Data Rebalancing
With the increasing demands on database capacity and computing performance, DolphinDB offers data rebalancing to ensure that chunk replicas can be evenly distributed across a cluster as much as possible after cluster scaling. In this tutorial, we summarize common scenarios and methods for data rebalancing.
The code examples in this tutorial can be executed with server version 1.30.17/2.00.5 or higher.
1. Background
A DolphinDB cluster can be scaled by adding nodes and disks for improved storage and computing capabilities. However, data will not be automatically moved to the newly-added nodes or disks. The uneven distribution of replicas across a cluster can significantly affect I/O performance, node load, and data access latency.
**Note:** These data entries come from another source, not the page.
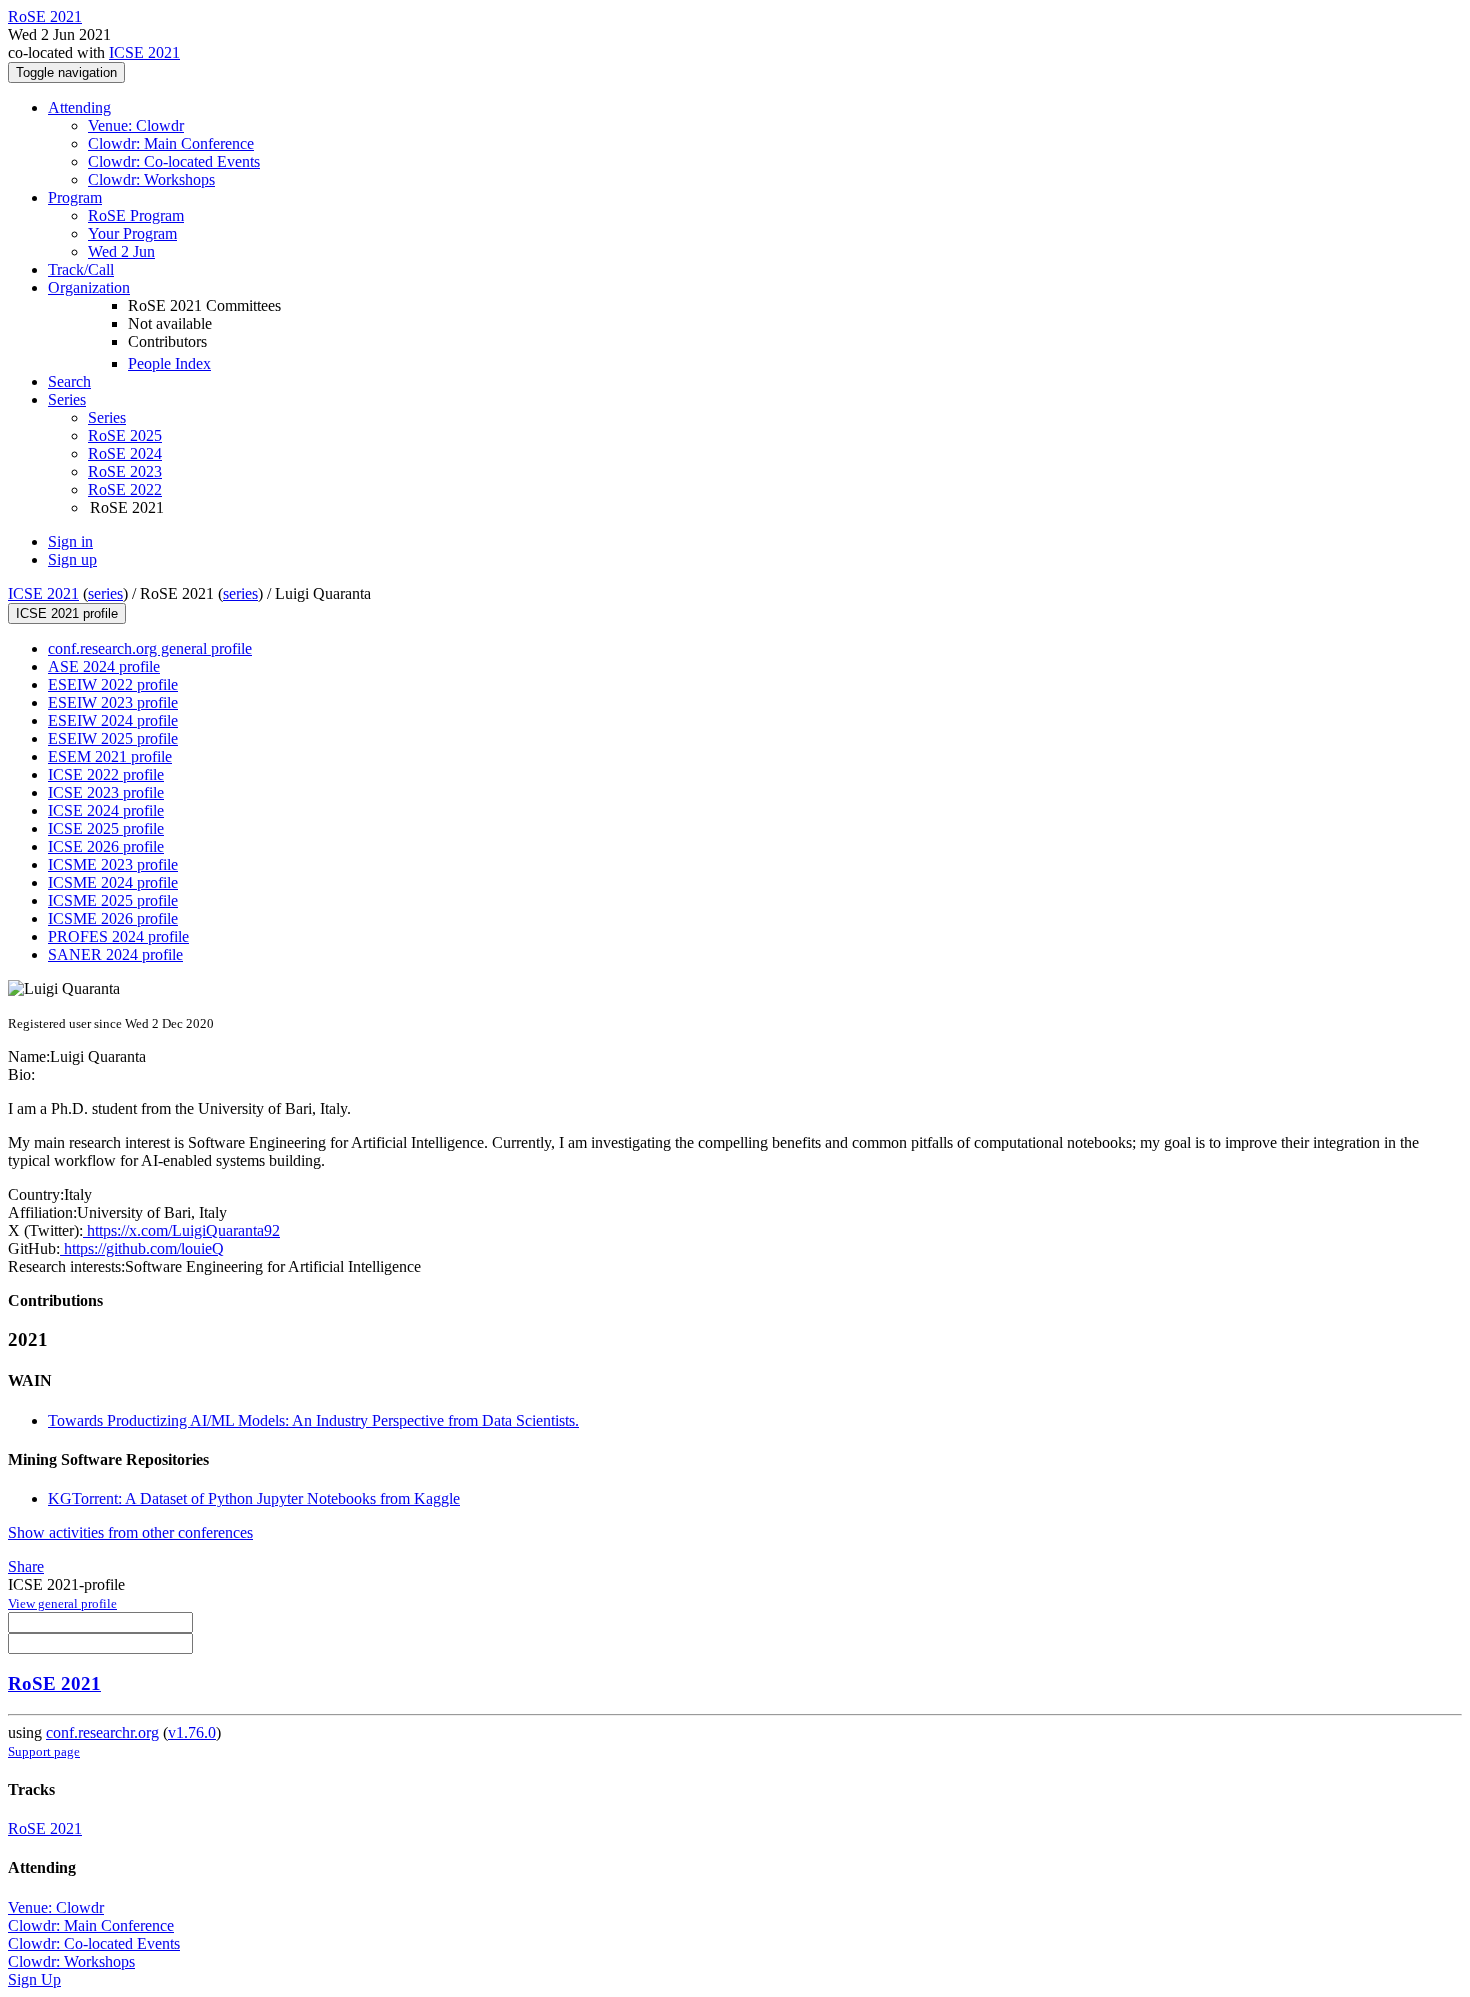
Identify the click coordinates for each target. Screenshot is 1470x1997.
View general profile (62, 1603)
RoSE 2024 (125, 453)
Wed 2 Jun (121, 251)
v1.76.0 (192, 1732)
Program (75, 197)
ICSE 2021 (144, 52)
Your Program (132, 233)
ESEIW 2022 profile (113, 684)
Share (26, 1566)
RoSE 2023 (125, 471)
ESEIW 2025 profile (113, 738)
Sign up (72, 559)
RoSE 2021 (54, 1683)
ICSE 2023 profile (106, 792)
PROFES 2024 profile (118, 936)
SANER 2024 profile (115, 954)
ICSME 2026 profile (113, 918)
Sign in (70, 541)
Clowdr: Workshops (151, 179)
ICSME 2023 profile (113, 864)
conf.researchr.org (102, 1732)
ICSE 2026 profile (106, 846)
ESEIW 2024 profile (113, 720)
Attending (79, 107)
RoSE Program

Failure to achieve a balanced data distribution can lead to several issues:
Tasks broken down from a distributed query job cannot be allocated to the newly-added nodes, resulting in the underutilization of computing resources.
The old disks may experience excessive IO pressure, while the newly added disks cannot be fully utilized.
If data writes or updates only operate on the old nodes/disks, the old disks can be fully occupied, leading to various problems.
To avoid such problems, it's necessary to perform data rebalancing after cluster scaling. In the following sections, we will focus on the methods for cluster scaling and data rebalancing.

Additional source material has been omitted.